Why does OneSeg performance drop? #26

Closed Dwrety closed 2 years ago

Dwrety commented 2 years ago

Very interesting work! I have read your implementation on the CondInst with OneNet matching. I've noticed there is a significant drop in mask AP compared to the original CondInst. What could be the causes?

Is it because a single positive sample per instance is not enough to train the mask branch? (I see you have doubled mask loss weight.) Or is it because of the adamw optimizer? Any further digging on this issue?

There is a second question. In the paper, it is described that all anchor box/points are used in cost calculation. Have you tried first using hand-crafted assignment (e.g. fcos) method and then matching? In other word, do the assignment results from matching still satisfy those hand-crafted methods? Love to hear from you. Thank you.
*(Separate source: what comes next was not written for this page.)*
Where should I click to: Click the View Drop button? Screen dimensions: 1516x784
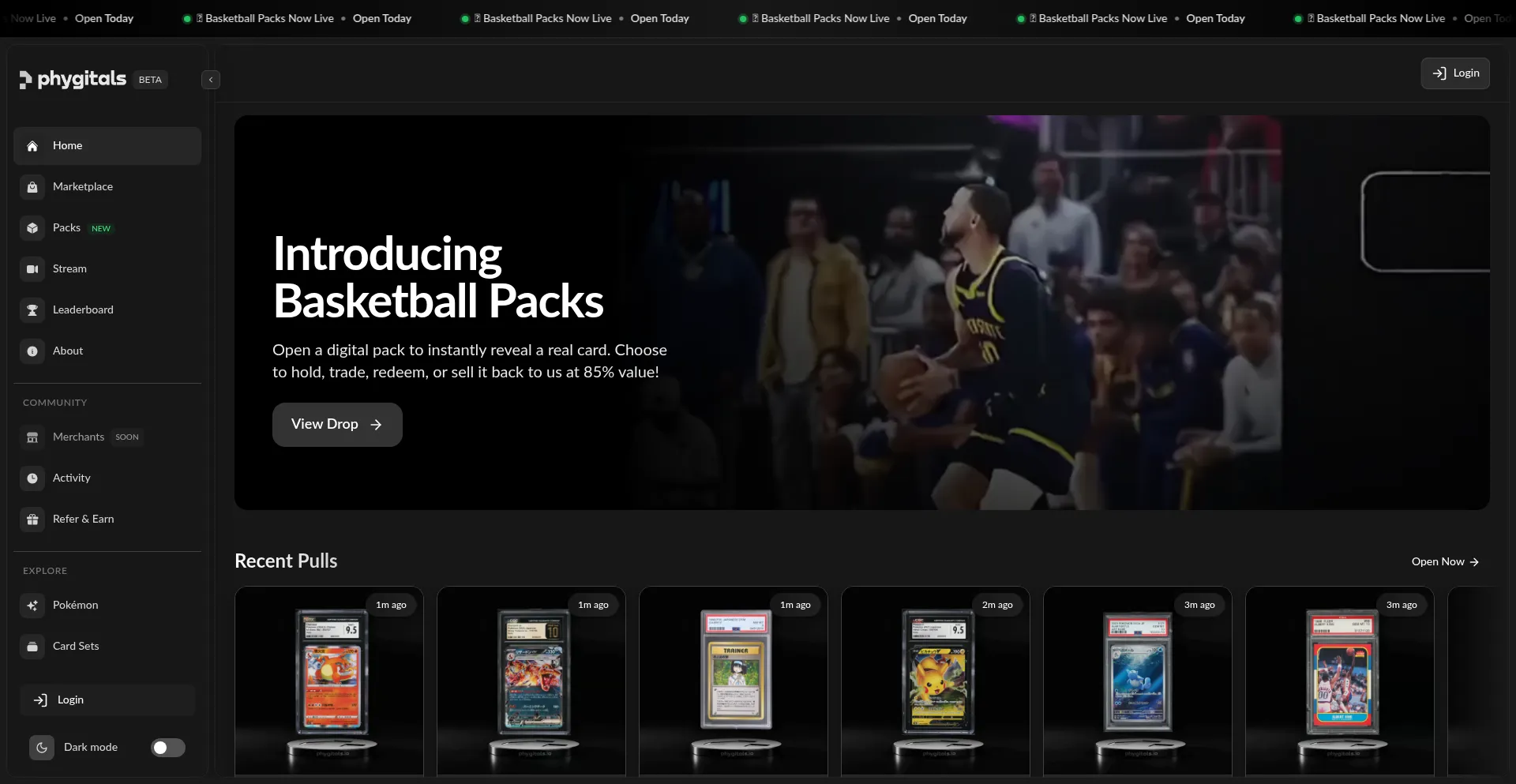(337, 425)
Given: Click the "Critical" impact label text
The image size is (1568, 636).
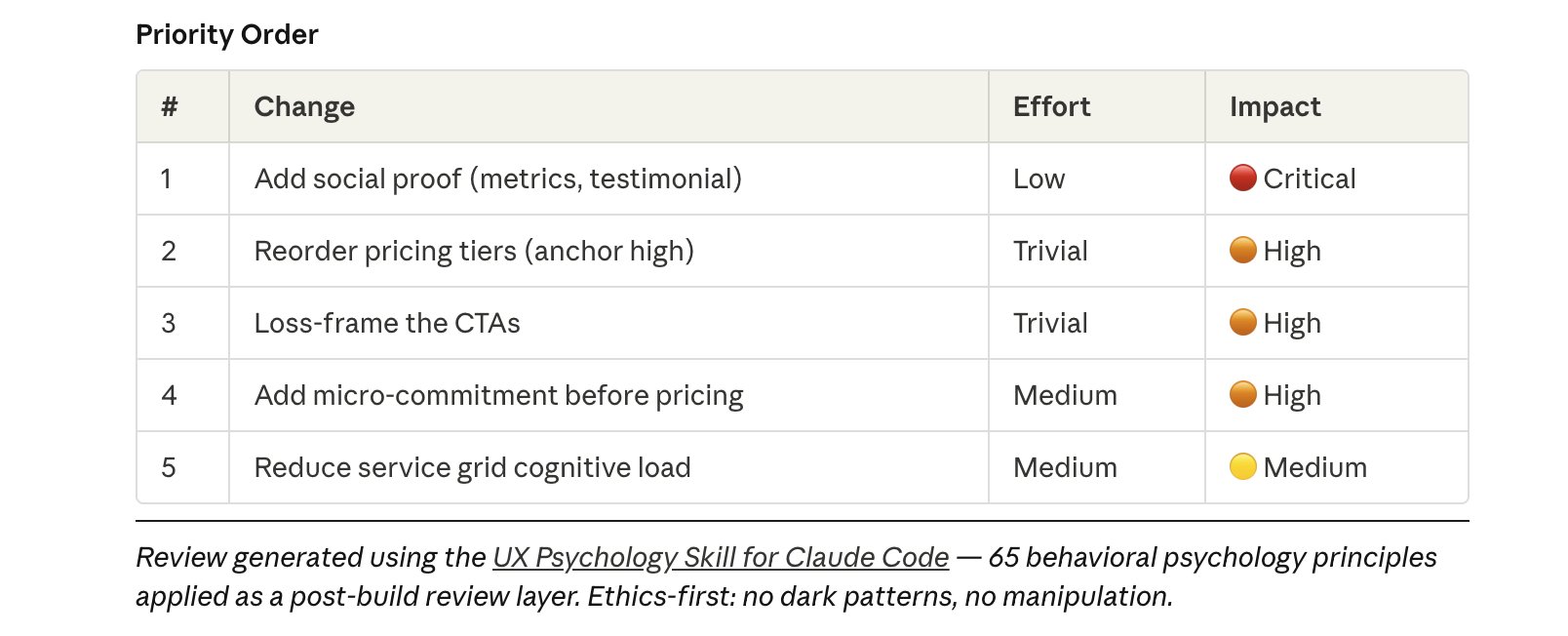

PeizeSun commented 2 years ago

Hi~

  1. OneSeg is just a naive combination of OneNet and CondInst, we don't dig out details.
  2. I guess the assignment results from matching is a little different from hand-crafted methods. For example in human detection(figure9 in our paper), the assignment results of positive samples are inside heads, but the hand-crafted positive samples are in the body parts.
Dwrety commented 2 years ago

Interesting. Thanks for your answer, I reimplemented your OneNet in MMdet framework and got a better result with 34+ mAP in mask. After bring mask cost into the equation, I was able to get around 35.6 mAP in mask. I think the mask branch learns well enough, the cap in performance is mostly because of classification error, and this could be because of underfitting with only 1 anchor for each GT.